Ouvi a porta velha do porão bater com um estalo seco, e soube que ele havia saído. Vittório deixara o espaço abafado, mas não a marca de sua presença.
Puxei a barra da camisa com as mãos trêmulas, rasgando um filete de pano com os dentes. O cheiro metálico me atingiu quando vi o vermelho manchando o tecido. Sangue. Resquício de algo que ele havia tomado de mim. Estremeci, mas terminei o que precisava. Com dedos rápidos, vesti as roupas, ajustando-as como se fossem uma armadura improvisada. Talvez não pudessem proteger meu corpo, mas esconderiam minhas fraquezas. Eu precisaria de coragem agora.
Meus pés começaram a se mover, um passo de cada vez. Sabia que estava caminhando porque o vento frio tocava a pele exposta pelo rasgo da camisa. Não importava. Nada importava. Cada segundo era tomado por um desejo latejante de matar Vittório, mas... e se eu o fizesse? O que eu me tornaria? O que minhas irmãs veriam em mim? Não fui treinada para ser uma assassina. Sou uma caçadora, nada mais.

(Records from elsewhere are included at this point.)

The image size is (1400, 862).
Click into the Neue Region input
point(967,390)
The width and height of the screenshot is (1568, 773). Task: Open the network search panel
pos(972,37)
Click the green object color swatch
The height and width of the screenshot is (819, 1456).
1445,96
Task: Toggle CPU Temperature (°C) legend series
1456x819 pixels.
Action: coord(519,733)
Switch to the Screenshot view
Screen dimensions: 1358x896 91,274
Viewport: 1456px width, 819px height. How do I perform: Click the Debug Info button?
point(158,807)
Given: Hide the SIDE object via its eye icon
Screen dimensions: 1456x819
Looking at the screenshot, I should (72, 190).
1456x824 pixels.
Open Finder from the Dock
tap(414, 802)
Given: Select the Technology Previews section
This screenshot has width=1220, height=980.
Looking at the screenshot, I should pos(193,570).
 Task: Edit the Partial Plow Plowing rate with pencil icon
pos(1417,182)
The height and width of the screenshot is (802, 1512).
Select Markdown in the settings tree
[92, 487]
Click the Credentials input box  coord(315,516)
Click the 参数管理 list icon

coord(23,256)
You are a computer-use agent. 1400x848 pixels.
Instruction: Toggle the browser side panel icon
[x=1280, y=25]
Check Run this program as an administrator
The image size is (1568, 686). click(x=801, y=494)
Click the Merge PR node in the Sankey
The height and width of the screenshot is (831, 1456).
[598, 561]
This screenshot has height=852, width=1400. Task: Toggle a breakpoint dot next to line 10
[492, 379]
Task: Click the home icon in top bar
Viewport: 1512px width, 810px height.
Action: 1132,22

Mesmo assim, o olhar de Nestha queimava nas minhas costas. Um olhar de nojo que desenhava cada traço de desprezo em seu rosto. Não importava. Eu continuei andando.
Algo quente e molhado escorreu por minhas mãos. Lágrimas desceram até o sangue seco que ainda manchava meus dedos, vestígios do coelho que acabara de matar. Minhas pernas cederam, e eu caí de joelhos na neve, apertando os dois pequenos corpos felpudos contra meu peito. O soluço veio como uma onda inevitável, carregando a dor que assolava minha mente, quebrava minha alma e deixava cicatrizes invisíveis.
Eu sou uma muralha. Sempre fui. Mas hoje, por um momento, desmoronei.
Encostada em uma árvore com o cheiro de sangue fresco e neve ao meu redor, lembrei-me de algo terrível e ao mesmo tempo libertador: eu ainda estava viva. O sangue em minhas mãos era prova disso. Cada lágrima escorrida dizia que eu ainda respirava, que minha existência, por mais dolorosa, ainda era real.
Hoje, caí na solidão dessa floresta nevada. Mas, quando minhas lágrimas cessaram, limpei a dor com sangue e levantei-me novamente. Eu me reconstruí. E sempre me reconstruiria.
Então repeti as palavras, que agora soavam como a linha que me segurava entre a perdição e a salvação:
— Meu nome é Elle Archeron, e eu não terei medo.